500.A15A4/1237: Telegram

The Acting Secretary of State to the Acting Chairman of the American Delegation (Gibson)

169. Your 300, July 2, 3 p.m.

We agree with your view that an all around one-third cut of every defense component would work a decided hardship on certain smaller countries and make it difficult for them to accept. Certain modifications of the present formula to meet the special situation of the small armies therefore would be unobjectionable provided they remain within the spirit of the President’s proposal and provided they do not give other nations an excuse to claim consideration for their own peculiar circumstances and thus open the door to an endless series of special claims which would so whittle away the essential features of our plan as to leave little more than an empty shell.
If we correctly understand your proposal, it would mean that (a) states having total effectives of less than 40,000 would be permitted to maintain their present status quo; they would not be required to make any reductions but would simply enter into the treaty their present strength which would thus become their treaty strength; (b) states having effectives in excess of 40,000 but whose defense component is such is [as] that a 1/3 reduction would reduce the total below 40,000, will be granted a total treaty strength of 40,000 without regard to percentages of reduction; (c) all other states would cut their defense component by 1/3.
From the point of view of paragraph 1 above, we see the following serious objections to this suggestion:
It would exempt from the application of the President’s plan 34 states, or considerably more than one-half the total of 59 states listed in your last table.
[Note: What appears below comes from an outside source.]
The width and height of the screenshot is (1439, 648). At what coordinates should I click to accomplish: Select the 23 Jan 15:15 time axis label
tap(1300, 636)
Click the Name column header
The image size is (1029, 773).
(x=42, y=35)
Fourteen of these have total effectives in excess of 10,000 and eight in excess of 20,000. Nine have defense components in excess of 10,000, and two in excess of 20,000. To place in a special category and exempt from all reduction such a large [Page 262]number of states and such large defense components seems to us to result in an inadmissible restriction of the scope of our plan which must be world-wide if it is to be truly effective.
We feel that, with the exception of those states which have relatively few or no defense components, all should be required to make some sacrifice, even if on a reduced scale. It must be borne in mind that the small countries stand to gain relatively most by the abolition of aggressive weapons; they should in turn be prepared to make some contribution in the way of reduced defense components.
Are you sure that your suggestion would be acceptable to certain Powers with effectives in excess of 40,000 who are bordered by a chain of states which would be exempt from any cut although possessing relatively the largest defense components of all?
It does not seem impossible to work out some formula which, while meeting half-way the difficulties of the smaller armies, would nevertheless draw a larger number of states within the scope of our, plan and call upon the majority to make a contribution commensurate with their status.
Thus we feel that the aims you desire to achieve by the plan suggested in your 300 might be arrived at by a formula which would exempt from reduction the first 10,000 of every defense component, regardless of total effectives. Since our whole position is based on the theory that for purposes of comparison and international reduction, only that portion of the total effectives constituting the defense component should be taken into account, it would seem more logical to base any derogation from the principle of all-round percentage reduction on defense contingents alone. This would also emphasize the point of view, inherent in our formula, that even an army which is small in actual numbers may be disproportionately large in comparison to population. Under the suggestion contained in your 300, the President’s plan as regards effectives, would apply to less than one-half of the nations of the world. Our proposal, outlined above, while achieving roughly similar results in practice, would apply the principle of a division into police and defense components to all states and would thus maintain the universality and uniformity of application which we consider essential.
So far as the actual size of the exemption is concerned, we do not insist on the figure 10,000, although we believe that this amount should prove acceptable to the states concerned. It would require each country to reduce by one-third that part of its defense component which exceeds 10,000. Leaving out of account those countries having no actual defense components, there are 12 states which have defense components of 10,000 or less and would thus be exempt from reduction. Nine of the 34 countries covered by the proposal in your 300 (namely, Albania, Bulgaria, Esthonia, Finland, Hungary, Latvia, [Page 263]Lithuania, Sweden and Australia) would be required to make certain cuts on a greatly reduced scale. Hungary, for instance, would have to cut 1,616 from a total of 34,993, instead of 4,949. Since the principal land powers have defense components in excess of 100,000, such an exemption would amount to less than 10 per cent of their defense components and would constitute a still smaller percentage of their total effectives.
If you find a different figure for the exemption would have a greater chance of adoption you may, if necessary, modify it up to a total of not more than 15,000. This latter figure would exempt from reduction every state covered by the proposal in your 300, with the exception of Bulgaria, Finland, Latvia and Sweden. Of course, the smaller the exemption the better from our point of view.
These are merely thoughts for your consideration, but they will indicate how our minds are running and what are the limits of modification we are prepared to agree to. Within these limits you are free to work out a detailed formula most adapted to the needs as you meet them on the spot.
The President wishes you clearly to understand, however, that you should make no change in his original plan unless you have assured yourself that a modification will bring about a material increase in general support of the plan and in the likelihood of its ultimate adoption.